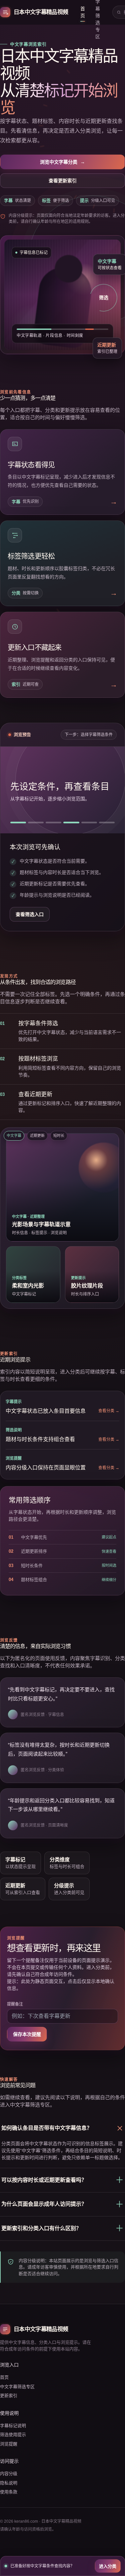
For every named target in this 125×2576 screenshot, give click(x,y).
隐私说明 (8, 2482)
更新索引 (8, 2395)
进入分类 (107, 2566)
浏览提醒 (8, 2443)
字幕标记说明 (13, 2425)
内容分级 (8, 2473)
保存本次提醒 (27, 2034)
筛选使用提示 (13, 2434)
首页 (82, 12)
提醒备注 (15, 2004)
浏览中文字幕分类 (62, 162)
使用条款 (8, 2491)
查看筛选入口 (30, 914)
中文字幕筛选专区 (17, 2386)
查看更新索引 (63, 180)
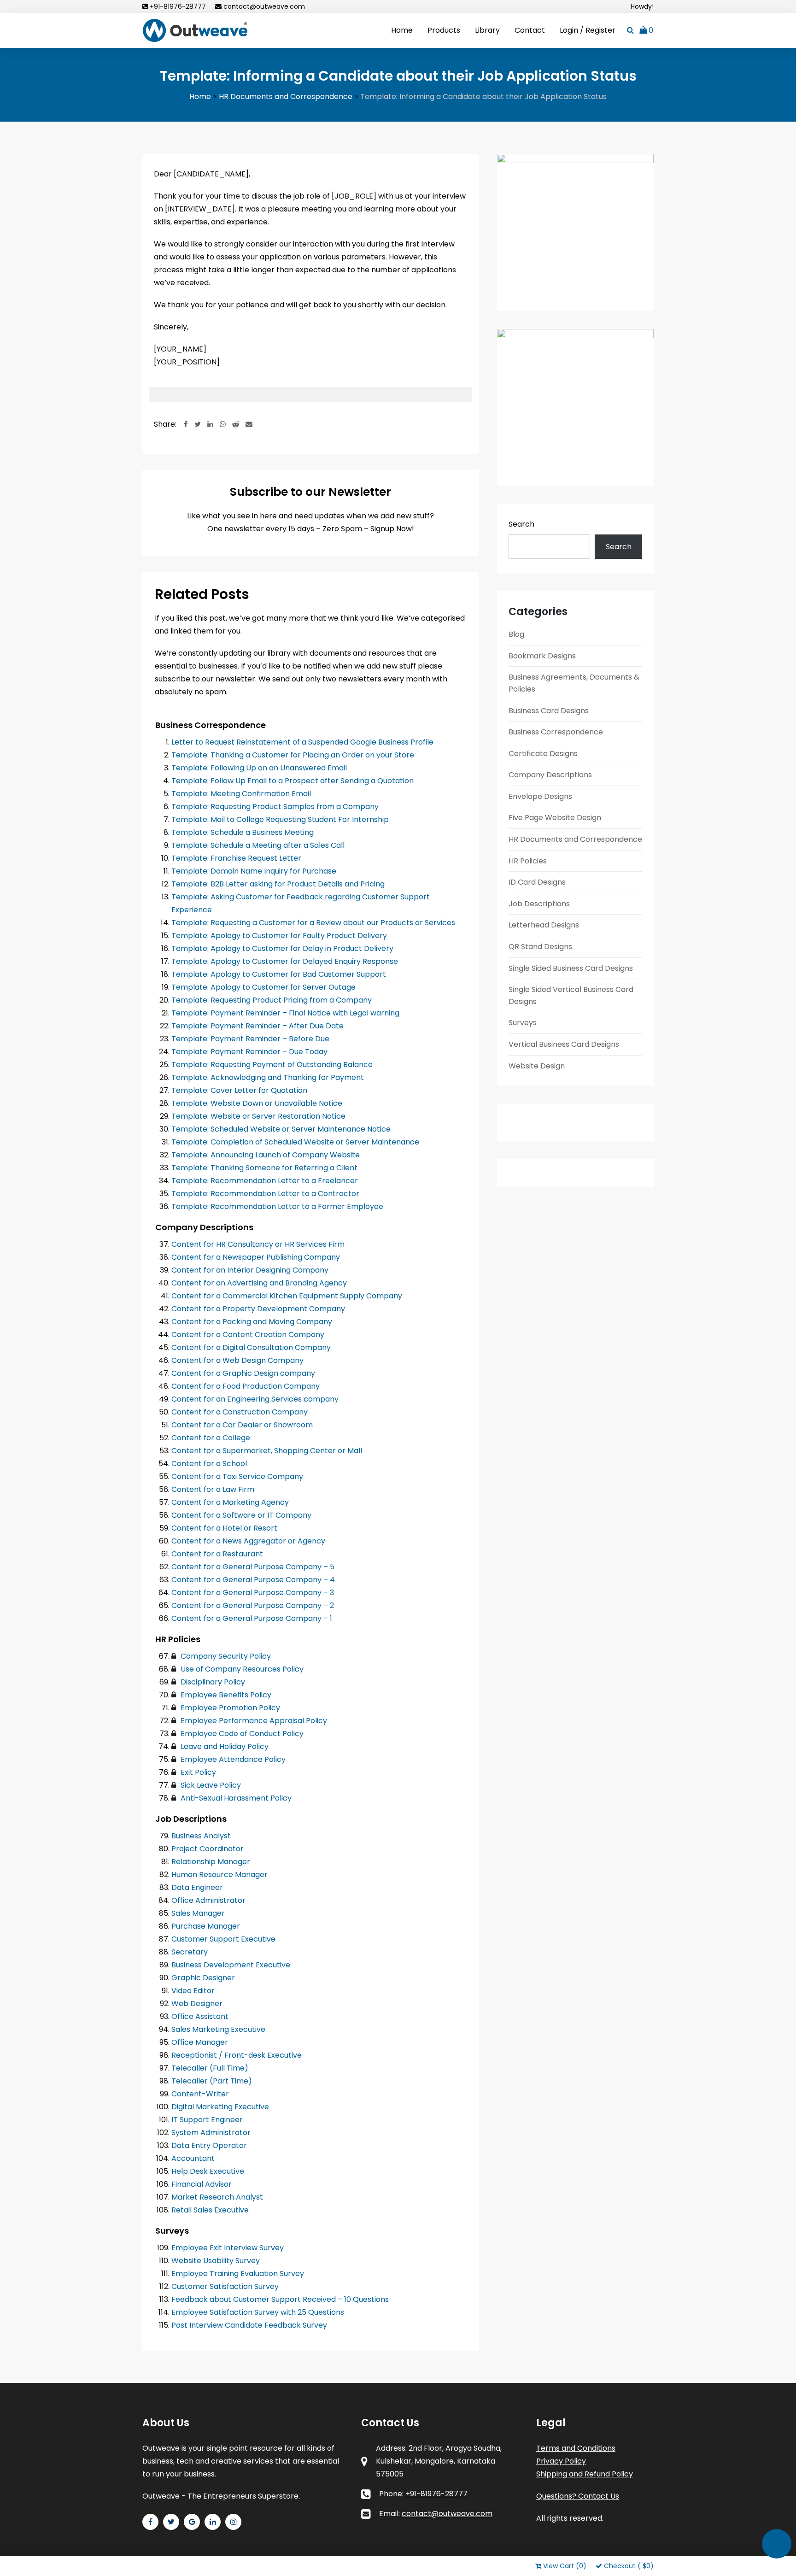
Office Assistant (199, 2016)
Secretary (189, 1952)
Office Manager (199, 2042)
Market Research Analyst (217, 2197)
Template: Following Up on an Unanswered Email (259, 768)
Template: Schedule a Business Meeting (242, 832)
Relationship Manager (210, 1861)
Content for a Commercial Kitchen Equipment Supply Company (286, 1296)
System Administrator (211, 2132)
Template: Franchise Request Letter (236, 858)
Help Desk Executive (207, 2171)
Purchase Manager (205, 1926)
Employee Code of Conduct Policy (241, 1733)
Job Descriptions (539, 903)
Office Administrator (208, 1900)
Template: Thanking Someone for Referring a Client (264, 1167)
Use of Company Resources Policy (241, 1669)
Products (443, 30)
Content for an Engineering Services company (255, 1399)
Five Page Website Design (555, 817)
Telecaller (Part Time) (211, 2081)
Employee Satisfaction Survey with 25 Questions (257, 2312)
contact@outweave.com (264, 6)
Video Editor (193, 1990)
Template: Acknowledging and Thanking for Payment (267, 1077)
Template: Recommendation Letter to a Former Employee (277, 1206)
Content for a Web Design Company (237, 1360)
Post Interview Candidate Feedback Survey (249, 2325)
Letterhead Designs (544, 925)
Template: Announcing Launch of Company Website (265, 1155)
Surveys (523, 1022)
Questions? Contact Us (577, 2496)
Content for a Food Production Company (245, 1386)
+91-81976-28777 (178, 6)
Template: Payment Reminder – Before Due (250, 1038)
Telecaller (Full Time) (209, 2068)
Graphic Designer (203, 1977)
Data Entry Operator (209, 2145)
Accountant (193, 2158)
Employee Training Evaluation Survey (237, 2273)
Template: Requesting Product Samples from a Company (275, 806)
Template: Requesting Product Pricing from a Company (271, 1000)
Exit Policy (197, 1772)
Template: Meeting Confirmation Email (241, 793)
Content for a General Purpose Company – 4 (253, 1579)
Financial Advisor (201, 2184)
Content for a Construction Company (239, 1412)
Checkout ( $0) (629, 2565)
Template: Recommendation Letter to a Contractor (265, 1193)
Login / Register (587, 30)
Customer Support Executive (223, 1939)
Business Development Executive (230, 1965)
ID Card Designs (537, 882)
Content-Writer (200, 2094)
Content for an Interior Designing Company (249, 1270)
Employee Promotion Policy (229, 1707)
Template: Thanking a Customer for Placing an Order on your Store (292, 755)
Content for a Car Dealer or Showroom (242, 1425)
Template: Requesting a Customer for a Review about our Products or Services (313, 922)
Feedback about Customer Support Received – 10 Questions (280, 2299)
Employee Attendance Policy (232, 1759)
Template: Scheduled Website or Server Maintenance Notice (281, 1129)
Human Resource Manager (219, 1874)
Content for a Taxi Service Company (237, 1476)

======

> What needs to be done
Write out, word for word, the stretch of entries that begins at the line with "首页 (82, 12)" and ends at the line with "Template: Following Up". Pictures do not belong in it.

> Solution to the problem
首页 (82, 12)
提醒备注 (15, 2004)
浏览中文字幕分类 (62, 162)
使用条款 (8, 2491)
查看筛选入口 (30, 914)
中文字幕筛选专区 (17, 2386)
查看更新索引 (63, 180)
Office Assistant (199, 2016)
Secretary (189, 1952)
Office Manager (199, 2042)
Market Research Analyst (217, 2197)
Template: Following Up on an Unanswered Email (259, 768)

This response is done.